Chinas Regierungschef Li Keqiang spricht von "neuer Normalität", doch die Nerven liegen blank

Die chinesische Notenbank setzt die Devisen ein, um den Yuan zu stützen. Dollar werden verkauft, die eigene Währung gekauft. Auch für Stützkäufe am turbulenten chinesischen Aktienmarkt und etliche Staatsaufträge, werden die Reserven derzeit ausgegeben - nur durch den Export und den Binnenkonsum lassen sich die ehrgeizigen Wachstumsvorgaben von sechs bis sieben Prozent pro Jahr nicht mehr erreichen. Chinas Regierungschef Li Keqiang nennt das beschwichtigend die "neue Normalität". Wie angespannt die Lage ist, zeigt aber ein Wortduell, das sich Chinas Propaganda jüngst mit George Soros lieferte.

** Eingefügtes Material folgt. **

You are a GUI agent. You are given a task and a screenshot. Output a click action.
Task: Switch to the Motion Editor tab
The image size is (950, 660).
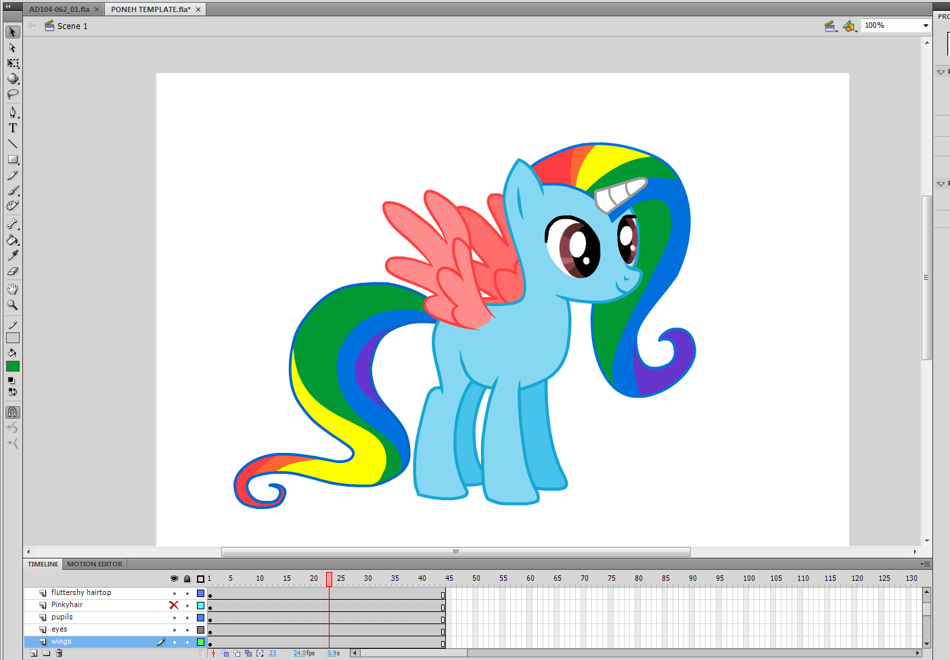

Der 85-jährige Hedgefondsmanager hatte 1992 gegen das britische Pfund gewettet und dabei eine Milliarde Dollar verdient. Dieser Coup machte ihn zu einem der bekanntesten Spekulanten. In China sind sie nicht gut zu sprechen auf Soros. Er erklärte nun, "eine harte Landung für China" sei unvermeidbar. Sofort reagierte die Volkszeitung, das wichtigste Parteiorgan in China, und warf dem Milliardär vor, der Volksrepublik den Krieg erklärt zu haben. Dazu noch die Drohung: Jede Wette von Soros gegen den Yuan werde scheitern. Dabei hatte Soros noch nicht einmal ausdrücklich gesagt, er werde gegen Chinas Währung spekulieren.

Doch weil Chinas Wirtschaft schwächelt, kommt die Währung unter Druck. Es droht eine Negativspirale. China stützt durch Notverkäufe der Devisen zwar die eigene Währung, doch gleichzeitig wächst bei einem schrumpfenden Devisenberg der Zweifel, wie lange China das noch durchhält. Auch dadurch erhöht sich der Abwertungsdruck stetig, schließlich kann das Land nicht alle Reserven verbrauchen. Ein guter Teil davon ist zum Beispiel in festverzinslichen amerikanischen Staatsanleihen angelegt.

Finanzmarktprofis machen sich bereits Gedanken, wann die ersten Angriffe erfolgen könnten. Albert Edwards von der Bank Société Générale etwa erwartet eine Spekulantenattacke auf den Yuan sobald Chinas Devisenreserven bis auf 2,8 Billionen Dollar abgeschmolzen sind, was beim derzeitigen Schwund noch in diesem Jahr zu erwarten sei. Edwards, der sich einen Ruf als notorischer Schwarzseher erarbeitet hat, hält es dann für unausweichlich, dass die chinesische Notenbank das Handtuch werfen und der Wert des Yuan stark fallen würde.

Genauso kam es übrigens auch 1992, als Soros gegen das Pfund spekulierte.